World Literature and the Global Literary Market
World literature studies how texts circulate, are translated, and gain value across an unequal global literary space.
Definition
The study of the global circulation, translation, and valuation of literature, including the institutions and inequalities of the world literary market.
Scope
This topic examines the renewed field of world literature: how literary works travel beyond their cultures of origin, the hierarchies of prestige and translation that govern this circulation, and methods such as distant reading. It connects postcolonial concerns with the unequal structures of the global literary market.
Core questions
- How do literary works circulate and gain value globally?
- Who controls prestige, translation, and consecration?

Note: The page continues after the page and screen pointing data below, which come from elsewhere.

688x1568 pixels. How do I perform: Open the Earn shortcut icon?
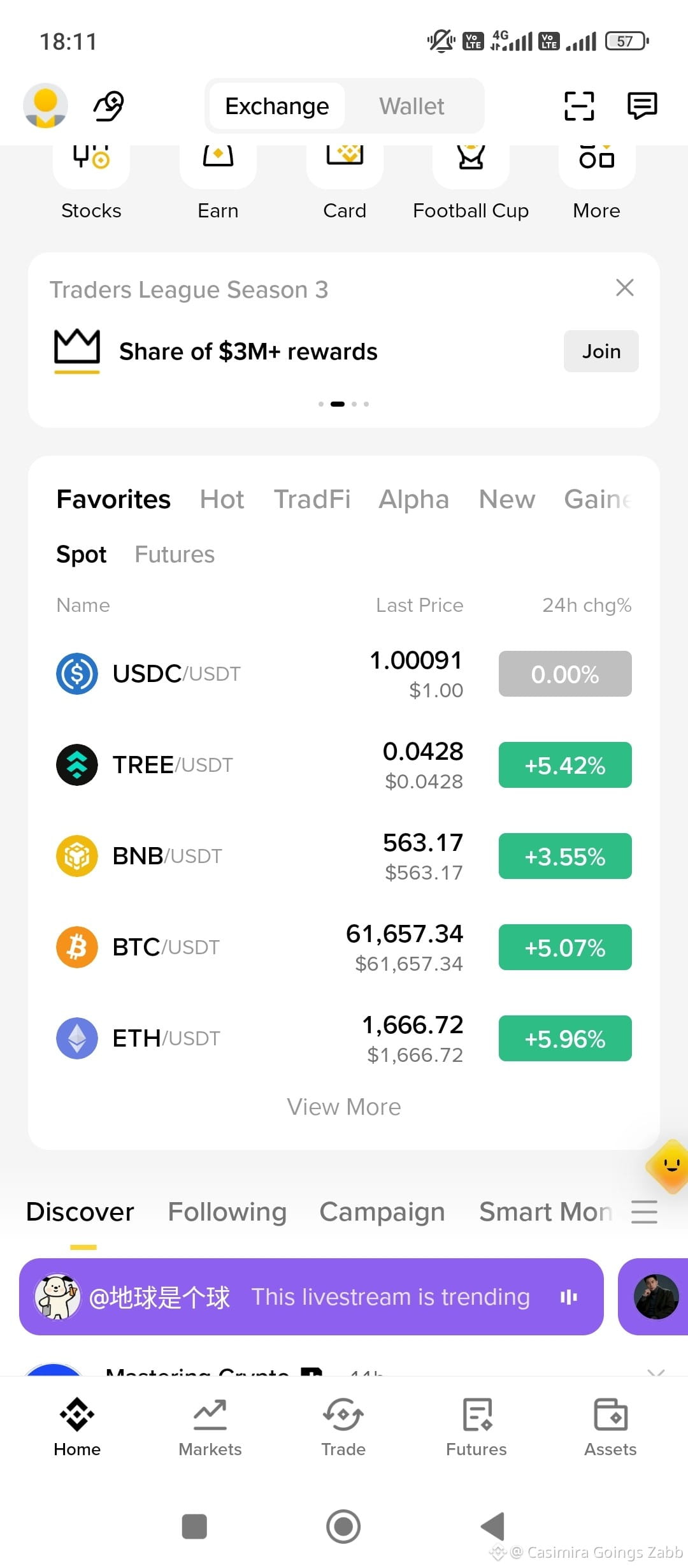(x=218, y=158)
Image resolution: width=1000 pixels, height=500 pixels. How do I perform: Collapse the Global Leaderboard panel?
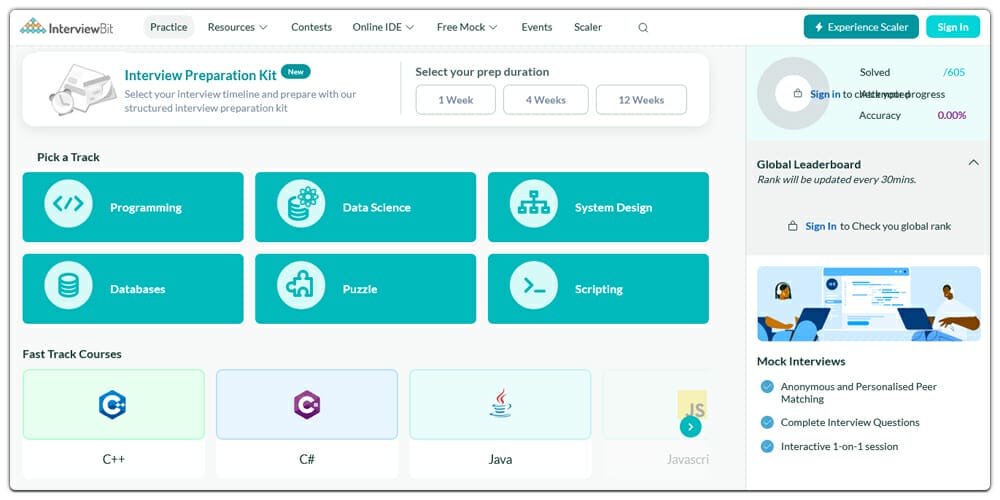(x=973, y=163)
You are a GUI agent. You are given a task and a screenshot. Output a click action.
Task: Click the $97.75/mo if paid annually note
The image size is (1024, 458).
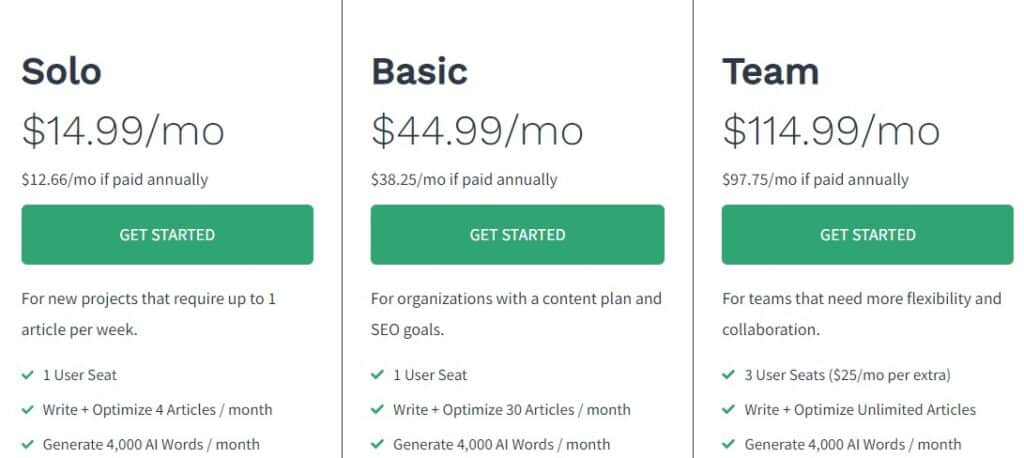815,180
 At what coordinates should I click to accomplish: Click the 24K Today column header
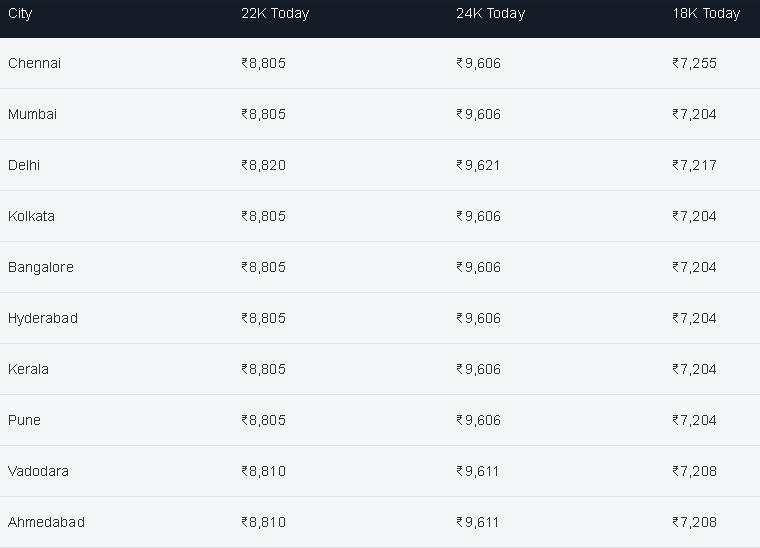coord(490,14)
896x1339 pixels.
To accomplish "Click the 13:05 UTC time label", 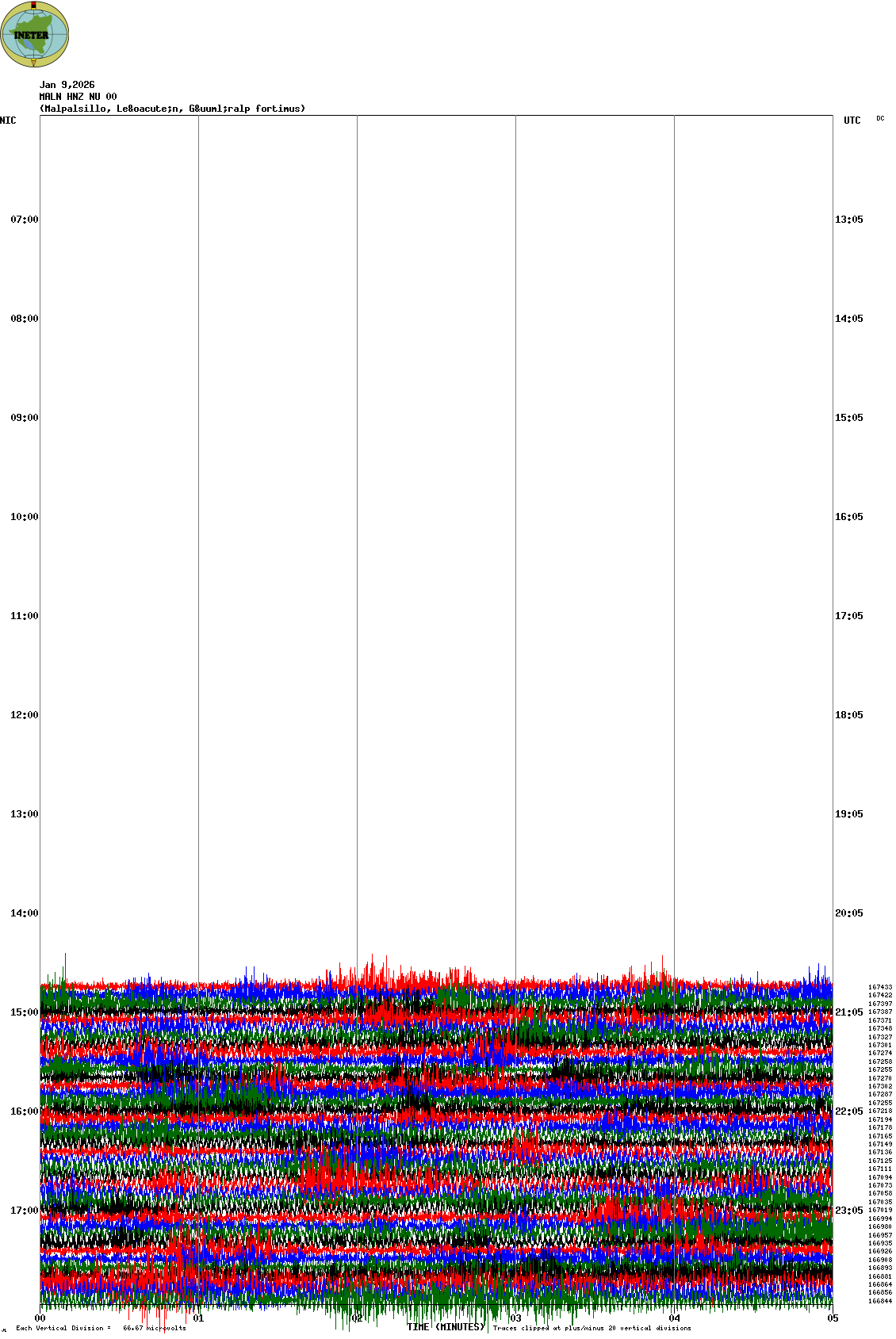I will [848, 220].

- How should world literature be read and studied?
Key theories
- The world republic of letters
- Casanova described an unequal global literary space in which dominant centers consecrate value and peripheral writers struggle for recognition.
- Distant reading
- Franco Moretti proposed analyzing world literature through large-scale patterns and the unequal diffusion of forms rather than close reading of a canon.
History
Reviving Goethe's idea of Weltliteratur, world literature became a major field around 2000 through interventions by Moretti, Casanova, and Damrosch, which foregrounded circulation, translation, and the inequalities of the global literary system.
Debates
- Circulation versus the local
- Critics ask whether emphasizing global circulation neglects the specificity of texts and risks flattening difference, against close-reading approaches.
Key figures
- Pascale Casanova
- David Damrosch
- Franco Moretti
Related topics
Seminal works
- casanova2004
- damrosch2003
- moretti2000
Frequently asked questions
- What is 'world literature'?
- In current usage it refers less to a fixed canon of masterpieces than to literature that circulates beyond its origin through translation and global readership, studied with attention to those flows and their inequalities.